As I understand it, it means a stock made with broth or stock from a previous batch. Is that correct?

Recently I made chicken broth using a weak broth made earlier, and the results were superb. A deep, rich, chicken flavor, nice gelatin, and a gorgeous yellow-amber color.

Shel


----------



## phatch (Mar 29, 2002)

That's my understanding of it. Sometimes it's called a double stock?

Phil


----------



## kuan (Jun 11, 2001)

Blah starting to get bogged down in terminology. Everything after a stock is gravy.


----------



## ma facon (Dec 16, 2004)

It's a remoulage:chef: I do it all the time, Take an initial stock and use it like it is water for the second stock. You can also reboil the bones/veg after the drain and use it for the next stock.


----------



## phatch (Mar 29, 2002)

I thought Remoulage is reboiling the bones from an earlier stock, not the stock itself.

Phil


----------



## jigz369 (Apr 20, 2007)

My sentiments exactly!


----------



## ma facon (Dec 16, 2004)

Right, That is what I said. I think :smiles:


----------



## dc sunshine (Feb 26, 2007)

So a remoulage is a second/bone stock?

I think what Shel is doing is using a second stock perhaps, then adding fresh ingredients to make another stock, much richer and tastier. I guess you could get the same by reducing a first stock (chook, veg, etc) to concentrate the flavours?


----------



## allanmcpherson (Apr 5, 2007)

A remoulage is not a full on stock, and I would not advise using one as a substitute for a stock. As stated above the remoulage is made from the bones that had been the base of a stock. When you make a stock you've got your bones, veg/herb aromatics, and water. At some point the aromatics give up all their flavour to the water and they become little more than pulp and fibre. The bones will also give up most of their flavour, but sooner or latter the water (now stock) will be concerntrate to the point that no appreciable flavour will be added. The bones, however still have something to offer. Once they've been decanted out you can simmer them down in fresh water for several hour to extract any remaining gelatine. This liquid is the remoulage. It won't have much flavour, or colour but it will have body. The remoulage becomes a great base for you next batch of stock as it can still absorb flavour but already has a good texture.

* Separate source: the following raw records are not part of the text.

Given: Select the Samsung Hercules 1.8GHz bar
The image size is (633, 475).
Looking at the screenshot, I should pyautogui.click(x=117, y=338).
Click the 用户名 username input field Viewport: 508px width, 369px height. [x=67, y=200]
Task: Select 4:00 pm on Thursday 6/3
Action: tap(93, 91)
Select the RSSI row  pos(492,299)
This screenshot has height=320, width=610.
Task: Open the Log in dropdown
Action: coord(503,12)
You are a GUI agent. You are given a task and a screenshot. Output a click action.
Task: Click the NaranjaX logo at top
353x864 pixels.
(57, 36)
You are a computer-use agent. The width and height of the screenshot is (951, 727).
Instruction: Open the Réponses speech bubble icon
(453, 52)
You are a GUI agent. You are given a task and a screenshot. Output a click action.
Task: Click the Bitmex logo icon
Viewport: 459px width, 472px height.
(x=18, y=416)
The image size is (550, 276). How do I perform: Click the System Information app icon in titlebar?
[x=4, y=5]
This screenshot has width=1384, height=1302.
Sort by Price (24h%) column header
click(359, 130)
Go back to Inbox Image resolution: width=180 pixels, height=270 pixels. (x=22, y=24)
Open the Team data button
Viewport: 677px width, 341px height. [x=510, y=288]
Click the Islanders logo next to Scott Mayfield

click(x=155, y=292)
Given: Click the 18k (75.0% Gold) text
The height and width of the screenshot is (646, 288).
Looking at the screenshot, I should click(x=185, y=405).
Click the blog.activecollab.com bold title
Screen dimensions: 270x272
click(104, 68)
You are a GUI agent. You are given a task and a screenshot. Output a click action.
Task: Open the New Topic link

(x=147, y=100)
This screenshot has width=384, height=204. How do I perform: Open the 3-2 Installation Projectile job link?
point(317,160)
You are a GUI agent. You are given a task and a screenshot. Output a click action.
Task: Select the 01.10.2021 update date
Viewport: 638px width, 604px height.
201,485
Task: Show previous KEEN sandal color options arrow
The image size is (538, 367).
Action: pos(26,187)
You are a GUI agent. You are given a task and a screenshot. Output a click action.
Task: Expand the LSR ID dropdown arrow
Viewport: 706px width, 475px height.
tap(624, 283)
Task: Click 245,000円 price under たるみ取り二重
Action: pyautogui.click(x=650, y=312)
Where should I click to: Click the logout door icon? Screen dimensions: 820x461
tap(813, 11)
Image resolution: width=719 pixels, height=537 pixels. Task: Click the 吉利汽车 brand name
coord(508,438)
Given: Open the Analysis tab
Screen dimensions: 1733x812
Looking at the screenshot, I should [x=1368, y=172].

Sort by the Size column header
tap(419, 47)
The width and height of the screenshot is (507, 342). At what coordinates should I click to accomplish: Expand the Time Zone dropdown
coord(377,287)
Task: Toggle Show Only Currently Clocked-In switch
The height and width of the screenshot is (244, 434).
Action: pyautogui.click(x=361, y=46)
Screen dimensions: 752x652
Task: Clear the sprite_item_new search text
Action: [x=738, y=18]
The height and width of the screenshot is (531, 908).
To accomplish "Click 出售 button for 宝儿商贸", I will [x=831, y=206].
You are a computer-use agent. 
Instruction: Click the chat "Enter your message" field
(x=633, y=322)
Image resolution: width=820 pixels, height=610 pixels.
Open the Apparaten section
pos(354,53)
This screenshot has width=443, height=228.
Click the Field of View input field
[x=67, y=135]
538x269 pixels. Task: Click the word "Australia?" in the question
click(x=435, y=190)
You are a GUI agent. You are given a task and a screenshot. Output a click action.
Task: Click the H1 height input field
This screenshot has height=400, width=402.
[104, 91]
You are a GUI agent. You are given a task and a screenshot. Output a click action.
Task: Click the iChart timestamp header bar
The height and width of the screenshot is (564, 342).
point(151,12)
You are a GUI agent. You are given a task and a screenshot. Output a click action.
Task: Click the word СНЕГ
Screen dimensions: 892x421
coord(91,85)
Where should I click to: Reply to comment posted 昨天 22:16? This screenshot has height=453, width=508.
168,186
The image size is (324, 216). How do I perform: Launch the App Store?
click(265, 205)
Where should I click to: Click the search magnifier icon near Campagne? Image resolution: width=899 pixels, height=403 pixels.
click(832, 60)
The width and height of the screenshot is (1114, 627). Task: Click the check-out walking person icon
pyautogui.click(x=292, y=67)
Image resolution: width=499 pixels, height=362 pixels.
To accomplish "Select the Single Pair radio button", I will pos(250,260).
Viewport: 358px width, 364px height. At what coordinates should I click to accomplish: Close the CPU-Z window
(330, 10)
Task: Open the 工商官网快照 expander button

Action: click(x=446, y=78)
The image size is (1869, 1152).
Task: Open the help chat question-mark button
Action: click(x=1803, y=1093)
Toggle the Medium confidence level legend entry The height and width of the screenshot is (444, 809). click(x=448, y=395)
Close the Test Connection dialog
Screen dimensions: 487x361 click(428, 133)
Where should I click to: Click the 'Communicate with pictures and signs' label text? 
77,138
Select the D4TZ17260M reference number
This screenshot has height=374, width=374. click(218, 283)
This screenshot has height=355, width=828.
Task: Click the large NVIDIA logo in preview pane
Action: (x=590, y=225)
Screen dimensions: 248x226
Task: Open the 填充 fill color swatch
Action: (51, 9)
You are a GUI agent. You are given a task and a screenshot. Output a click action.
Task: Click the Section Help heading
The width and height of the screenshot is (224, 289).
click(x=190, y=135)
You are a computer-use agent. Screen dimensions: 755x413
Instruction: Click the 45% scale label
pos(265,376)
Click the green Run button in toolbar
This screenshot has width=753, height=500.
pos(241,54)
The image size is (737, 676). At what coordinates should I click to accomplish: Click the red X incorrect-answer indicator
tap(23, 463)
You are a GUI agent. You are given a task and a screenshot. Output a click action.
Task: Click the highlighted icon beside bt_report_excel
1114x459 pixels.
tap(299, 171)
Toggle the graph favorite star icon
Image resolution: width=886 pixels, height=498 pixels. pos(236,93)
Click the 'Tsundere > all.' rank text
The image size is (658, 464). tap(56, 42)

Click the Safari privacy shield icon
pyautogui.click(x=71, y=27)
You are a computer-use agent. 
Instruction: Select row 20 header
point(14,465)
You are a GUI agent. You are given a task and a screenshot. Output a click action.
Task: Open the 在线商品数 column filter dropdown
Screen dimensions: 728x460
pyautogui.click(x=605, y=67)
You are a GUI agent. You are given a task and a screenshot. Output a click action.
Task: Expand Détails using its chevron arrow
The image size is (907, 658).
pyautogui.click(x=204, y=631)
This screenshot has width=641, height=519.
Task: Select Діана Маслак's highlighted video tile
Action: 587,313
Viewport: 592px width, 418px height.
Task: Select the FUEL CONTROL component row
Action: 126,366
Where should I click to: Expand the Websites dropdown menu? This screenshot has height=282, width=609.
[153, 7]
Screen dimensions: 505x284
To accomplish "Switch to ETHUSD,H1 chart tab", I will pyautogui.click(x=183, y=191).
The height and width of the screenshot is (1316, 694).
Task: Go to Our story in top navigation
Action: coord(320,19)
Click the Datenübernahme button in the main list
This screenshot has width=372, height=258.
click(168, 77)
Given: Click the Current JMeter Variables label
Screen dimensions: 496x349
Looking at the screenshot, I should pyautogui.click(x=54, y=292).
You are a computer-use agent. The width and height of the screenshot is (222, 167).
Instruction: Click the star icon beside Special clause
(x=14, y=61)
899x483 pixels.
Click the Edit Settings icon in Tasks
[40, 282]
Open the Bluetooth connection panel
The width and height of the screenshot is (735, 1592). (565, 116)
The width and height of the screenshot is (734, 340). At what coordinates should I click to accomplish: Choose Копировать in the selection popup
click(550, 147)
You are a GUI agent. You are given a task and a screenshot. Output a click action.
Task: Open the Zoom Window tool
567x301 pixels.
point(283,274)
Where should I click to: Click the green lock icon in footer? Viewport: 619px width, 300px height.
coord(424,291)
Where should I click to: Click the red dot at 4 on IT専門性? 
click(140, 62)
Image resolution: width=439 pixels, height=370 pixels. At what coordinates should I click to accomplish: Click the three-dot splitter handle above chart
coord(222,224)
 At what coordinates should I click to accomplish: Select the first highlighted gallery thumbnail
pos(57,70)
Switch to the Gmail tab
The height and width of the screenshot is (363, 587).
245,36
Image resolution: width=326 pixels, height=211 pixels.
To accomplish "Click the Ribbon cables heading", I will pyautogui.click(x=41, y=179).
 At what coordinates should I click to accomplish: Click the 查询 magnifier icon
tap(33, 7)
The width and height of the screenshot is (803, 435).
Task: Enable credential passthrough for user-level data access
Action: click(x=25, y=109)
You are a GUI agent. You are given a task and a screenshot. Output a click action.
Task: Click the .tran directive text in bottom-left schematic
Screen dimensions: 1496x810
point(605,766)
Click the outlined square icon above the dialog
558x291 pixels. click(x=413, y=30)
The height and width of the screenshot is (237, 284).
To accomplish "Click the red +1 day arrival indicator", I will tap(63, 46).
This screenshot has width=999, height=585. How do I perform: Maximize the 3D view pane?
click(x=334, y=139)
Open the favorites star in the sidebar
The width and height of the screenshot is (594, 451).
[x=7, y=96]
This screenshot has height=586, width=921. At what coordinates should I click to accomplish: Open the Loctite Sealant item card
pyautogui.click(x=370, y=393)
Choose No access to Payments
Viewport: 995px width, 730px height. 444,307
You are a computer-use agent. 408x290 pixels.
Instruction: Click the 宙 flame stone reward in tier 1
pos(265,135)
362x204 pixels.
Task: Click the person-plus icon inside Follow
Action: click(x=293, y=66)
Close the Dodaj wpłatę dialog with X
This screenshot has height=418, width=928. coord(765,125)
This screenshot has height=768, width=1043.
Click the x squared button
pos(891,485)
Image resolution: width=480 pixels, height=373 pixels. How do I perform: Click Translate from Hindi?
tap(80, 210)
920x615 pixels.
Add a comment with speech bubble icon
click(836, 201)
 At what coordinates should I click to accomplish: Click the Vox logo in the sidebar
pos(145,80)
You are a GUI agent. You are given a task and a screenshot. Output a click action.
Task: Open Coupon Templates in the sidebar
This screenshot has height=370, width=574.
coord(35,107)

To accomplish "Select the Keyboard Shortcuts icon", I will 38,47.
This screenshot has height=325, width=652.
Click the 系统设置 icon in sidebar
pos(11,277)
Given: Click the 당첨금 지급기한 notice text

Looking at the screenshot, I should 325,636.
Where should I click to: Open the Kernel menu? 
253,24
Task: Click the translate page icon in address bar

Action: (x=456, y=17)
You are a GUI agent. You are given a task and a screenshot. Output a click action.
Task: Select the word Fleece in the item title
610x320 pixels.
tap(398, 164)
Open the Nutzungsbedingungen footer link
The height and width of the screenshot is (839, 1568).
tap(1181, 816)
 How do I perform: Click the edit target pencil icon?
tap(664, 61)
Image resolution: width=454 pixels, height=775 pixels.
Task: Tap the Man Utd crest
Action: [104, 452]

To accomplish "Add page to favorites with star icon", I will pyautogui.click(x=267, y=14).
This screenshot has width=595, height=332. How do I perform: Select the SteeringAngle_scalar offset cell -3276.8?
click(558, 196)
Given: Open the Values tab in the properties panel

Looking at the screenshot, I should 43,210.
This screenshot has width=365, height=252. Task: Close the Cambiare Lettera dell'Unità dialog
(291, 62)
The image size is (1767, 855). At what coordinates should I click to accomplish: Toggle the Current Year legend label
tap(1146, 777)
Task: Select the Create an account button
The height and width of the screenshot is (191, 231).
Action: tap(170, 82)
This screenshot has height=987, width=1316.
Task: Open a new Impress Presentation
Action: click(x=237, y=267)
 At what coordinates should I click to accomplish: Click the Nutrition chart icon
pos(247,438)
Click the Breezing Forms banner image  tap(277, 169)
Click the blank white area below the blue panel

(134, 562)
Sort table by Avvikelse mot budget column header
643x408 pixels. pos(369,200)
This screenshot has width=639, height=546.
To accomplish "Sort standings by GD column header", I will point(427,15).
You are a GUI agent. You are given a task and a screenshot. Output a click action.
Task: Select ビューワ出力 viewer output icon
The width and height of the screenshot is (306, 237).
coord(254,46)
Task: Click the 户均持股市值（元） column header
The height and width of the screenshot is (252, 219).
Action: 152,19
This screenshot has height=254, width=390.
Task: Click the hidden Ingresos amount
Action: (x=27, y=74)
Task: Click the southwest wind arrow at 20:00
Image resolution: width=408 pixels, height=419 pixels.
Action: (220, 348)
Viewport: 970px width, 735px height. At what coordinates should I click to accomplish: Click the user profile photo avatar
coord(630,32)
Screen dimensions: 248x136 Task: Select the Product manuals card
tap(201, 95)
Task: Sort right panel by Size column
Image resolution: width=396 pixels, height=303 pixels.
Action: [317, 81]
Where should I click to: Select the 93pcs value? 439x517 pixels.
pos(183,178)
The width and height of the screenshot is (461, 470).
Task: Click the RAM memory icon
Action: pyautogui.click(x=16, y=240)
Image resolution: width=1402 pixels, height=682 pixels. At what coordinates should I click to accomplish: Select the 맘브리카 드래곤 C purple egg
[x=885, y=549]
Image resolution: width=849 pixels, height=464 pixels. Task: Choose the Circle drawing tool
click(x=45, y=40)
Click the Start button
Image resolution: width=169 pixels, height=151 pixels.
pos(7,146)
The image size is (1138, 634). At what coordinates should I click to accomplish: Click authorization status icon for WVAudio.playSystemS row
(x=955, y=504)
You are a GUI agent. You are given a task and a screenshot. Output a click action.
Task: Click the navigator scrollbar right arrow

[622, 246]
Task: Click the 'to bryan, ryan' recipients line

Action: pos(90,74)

All of that said I can't say if a compound stock is one that uses a remoulage base. I've not heard the term before.

-Al


----------



## shel (Dec 20, 2006)

Yes, that's essentially what I did. The poultry store I frequent gives away free chicken breast bones, and they usually have a _lot_ of meat on them. So, I simmer five or six pounds of them until the meat is just about done, take the meat off the breast bones which my cat and I enjoy as a snack, or which I throw into veg soup, or make chicken salad with, etc. The broth has a nice chicken flavor, but it's quite light, which is fine for some, but not all, applications.

At some point I'll make a second batch of broth, this time with some chicken thigh and leg bones, chicken wings, whole thighs and legs, and maybe some necks if I have any handy, and instead of using water I'll use some or all of the first batch of stock as the liquid, which has been waiting in the freezer. The results are superb.

Since the chicken breasts make such a light broth, even when cooked for quite a while, reducing the broth doesn't yield anywhere near the flavor as the second batch of broth.

Shel


----------